A fonte informou que, para o Governo, a formação representa um investimento no capital humano e constitui uma base para impulsionar o desenvolvimento sustentável, a inovação e a prosperidade. Por isso, acrescentou, o Governo reconhece, estimula e valoriza o papel da educação como um dos pilares centrais para a construção de uma sociedade mais justa, produtiva e próspera.
Aos graduados, a governante da província de Inhambane observou que, ao longo da formação, estes não adquiriram apenas conhecimentos técnicos e académicos, mas desenvolveram também competências para enfrentar os desafios do presente e transformá-los em oportunidades.
Por sua vez, o Reitor da UEM, Manuel Guilherme Júnior, frisou que a ESHTI, com mais de duas décadas de existência, continua a afirmar-se como uma instituição de referência e um centro de excelência, demonstrando uma extraordinária capacidade de resiliência perante as adversidades.
O Reitor lembrou que, ao longo de mais de duas décadas, a ESHTI enfrentou crises globais e locais, limitações e diferentes desafios. “Contudo, mantivemos viva a nossa missão: formar profissionais de qualidade, capazes de dinamizar os sectores da hotelaria e do turismo, sectores estratégicos para o desenvolvimento económico, social e cultural de Moçambique”, referiu.
Manuel Junior fez saber que a Escola já formou um total de 1.624 profissionais em diferentes áreas da hotelaria e do turismo. Entretanto, sublinhou que o número não representa apenas uma estatística.
Aos graduados, o dirigente chamou a atenção para o facto de o mercado de trabalho exigir profissionais dotados de competências técnicas sólidas, capazes de compreender as dinâmicas e exigências dos sectores da hotelaria e do turismo e, sobretudo, preparados para se adaptar a um contexto em permanente transformação.
O Reitor da mais antiga Universidade do País acrescentou que é através da combinação entre conhecimento, criatividade, capacidade de adaptação e espírito empreendedor que os graduados poderão responder a um mercado cada vez mais competitivo, sustentável e alinhado com as oportunidades e os desafios da actualidade.

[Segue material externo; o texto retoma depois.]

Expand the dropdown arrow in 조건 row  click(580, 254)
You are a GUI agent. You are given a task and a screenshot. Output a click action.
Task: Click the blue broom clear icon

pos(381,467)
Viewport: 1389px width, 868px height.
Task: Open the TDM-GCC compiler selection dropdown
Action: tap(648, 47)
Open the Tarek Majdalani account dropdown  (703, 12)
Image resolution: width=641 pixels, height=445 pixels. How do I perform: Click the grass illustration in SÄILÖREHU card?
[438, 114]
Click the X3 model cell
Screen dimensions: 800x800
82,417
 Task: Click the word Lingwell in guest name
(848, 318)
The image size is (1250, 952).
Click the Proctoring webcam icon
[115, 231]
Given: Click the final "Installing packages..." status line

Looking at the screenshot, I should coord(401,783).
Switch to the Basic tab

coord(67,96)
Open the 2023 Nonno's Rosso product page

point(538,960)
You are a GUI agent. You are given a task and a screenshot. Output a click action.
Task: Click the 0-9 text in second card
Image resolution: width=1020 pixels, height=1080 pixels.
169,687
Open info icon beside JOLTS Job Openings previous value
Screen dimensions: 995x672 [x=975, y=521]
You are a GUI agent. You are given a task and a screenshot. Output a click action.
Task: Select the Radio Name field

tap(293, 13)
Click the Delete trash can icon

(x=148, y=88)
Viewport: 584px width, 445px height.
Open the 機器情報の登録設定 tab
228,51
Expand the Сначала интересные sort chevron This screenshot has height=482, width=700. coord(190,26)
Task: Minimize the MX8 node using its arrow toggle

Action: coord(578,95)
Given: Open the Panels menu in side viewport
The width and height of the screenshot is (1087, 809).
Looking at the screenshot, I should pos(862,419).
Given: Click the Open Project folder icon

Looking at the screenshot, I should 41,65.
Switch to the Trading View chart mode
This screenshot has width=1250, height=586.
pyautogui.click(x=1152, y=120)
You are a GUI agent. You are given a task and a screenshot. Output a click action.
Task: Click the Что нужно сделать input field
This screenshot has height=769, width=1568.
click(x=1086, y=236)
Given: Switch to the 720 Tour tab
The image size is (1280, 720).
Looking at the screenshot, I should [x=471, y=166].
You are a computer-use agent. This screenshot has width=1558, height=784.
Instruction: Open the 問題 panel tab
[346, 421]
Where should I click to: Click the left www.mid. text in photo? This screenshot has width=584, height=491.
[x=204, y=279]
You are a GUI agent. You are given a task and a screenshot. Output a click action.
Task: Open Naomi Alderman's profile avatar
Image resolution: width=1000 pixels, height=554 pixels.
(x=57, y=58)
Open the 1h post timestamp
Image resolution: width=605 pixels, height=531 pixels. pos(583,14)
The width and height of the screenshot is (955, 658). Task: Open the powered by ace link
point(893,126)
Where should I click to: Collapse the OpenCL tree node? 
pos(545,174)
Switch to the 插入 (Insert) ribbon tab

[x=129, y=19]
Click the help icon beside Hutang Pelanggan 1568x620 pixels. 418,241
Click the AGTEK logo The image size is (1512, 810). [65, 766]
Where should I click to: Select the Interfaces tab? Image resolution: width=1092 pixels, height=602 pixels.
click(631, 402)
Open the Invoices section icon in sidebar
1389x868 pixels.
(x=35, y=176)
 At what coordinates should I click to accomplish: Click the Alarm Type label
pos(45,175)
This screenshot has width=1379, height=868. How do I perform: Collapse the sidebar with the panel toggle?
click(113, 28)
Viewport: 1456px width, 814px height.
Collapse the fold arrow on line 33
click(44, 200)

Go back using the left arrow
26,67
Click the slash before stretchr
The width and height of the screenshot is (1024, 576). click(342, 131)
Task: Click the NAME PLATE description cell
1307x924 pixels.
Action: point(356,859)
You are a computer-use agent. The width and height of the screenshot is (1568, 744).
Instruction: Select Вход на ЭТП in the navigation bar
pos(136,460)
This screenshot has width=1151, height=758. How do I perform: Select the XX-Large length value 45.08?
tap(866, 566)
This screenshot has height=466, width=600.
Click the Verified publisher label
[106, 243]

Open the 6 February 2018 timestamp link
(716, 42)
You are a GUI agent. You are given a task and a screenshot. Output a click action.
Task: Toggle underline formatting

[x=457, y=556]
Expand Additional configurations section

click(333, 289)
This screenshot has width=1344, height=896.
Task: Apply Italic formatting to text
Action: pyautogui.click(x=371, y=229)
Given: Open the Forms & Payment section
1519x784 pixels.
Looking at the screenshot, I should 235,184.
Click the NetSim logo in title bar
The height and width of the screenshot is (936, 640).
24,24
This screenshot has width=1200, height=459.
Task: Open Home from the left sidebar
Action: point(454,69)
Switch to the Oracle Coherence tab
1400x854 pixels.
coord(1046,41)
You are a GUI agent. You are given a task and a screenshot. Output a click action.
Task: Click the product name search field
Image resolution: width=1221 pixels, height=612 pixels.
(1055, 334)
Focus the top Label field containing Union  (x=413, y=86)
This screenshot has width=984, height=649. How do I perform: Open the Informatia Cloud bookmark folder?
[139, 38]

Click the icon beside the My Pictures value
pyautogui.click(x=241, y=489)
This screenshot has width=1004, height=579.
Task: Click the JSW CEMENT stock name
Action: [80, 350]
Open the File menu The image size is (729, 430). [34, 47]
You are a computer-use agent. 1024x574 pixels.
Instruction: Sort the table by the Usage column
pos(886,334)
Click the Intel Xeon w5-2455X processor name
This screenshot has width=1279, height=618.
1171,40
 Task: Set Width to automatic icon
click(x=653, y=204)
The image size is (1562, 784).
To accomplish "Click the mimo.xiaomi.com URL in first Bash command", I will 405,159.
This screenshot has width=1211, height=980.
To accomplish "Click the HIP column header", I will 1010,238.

ESHTI prepara novo salto académico
Entretanto, Guilherme Júnior, revelou que, a partir do próximo ano, a ESHTI dará mais um passo decisivo no seu crescimento académico, com a introdução do Mestrado em Turismo e Desenvolvimento Local Sustentável.
O novo programa representa uma oportunidade de especialização não apenas para os profissionais formados pela Escola, mas também para outros interessados em aprofundar os seus conhecimentos e contribuir para a promoção de um turismo mais sustentável e para o desenvolvimento das comunidades locais.
Segundo explicou, a introdução do mestrado constitui um marco importante para a ESHTI, reafirmando o compromisso da instituição com os Objectivos de Desenvolvimento Sustentável e com a construção de um futuro mais equilibrado e sustentável para Moçambique e para o mundo.
Já Kenny Magege, em representação dos recém guardados disse que, durante a caminhada académica, aprenderam muito mais do que conteúdos académicos, aprenderam a cair e a levantar-se, a errar e a recomeçar, a ouvir, a trabalhar em equipa e a celebrar as realizações da vida.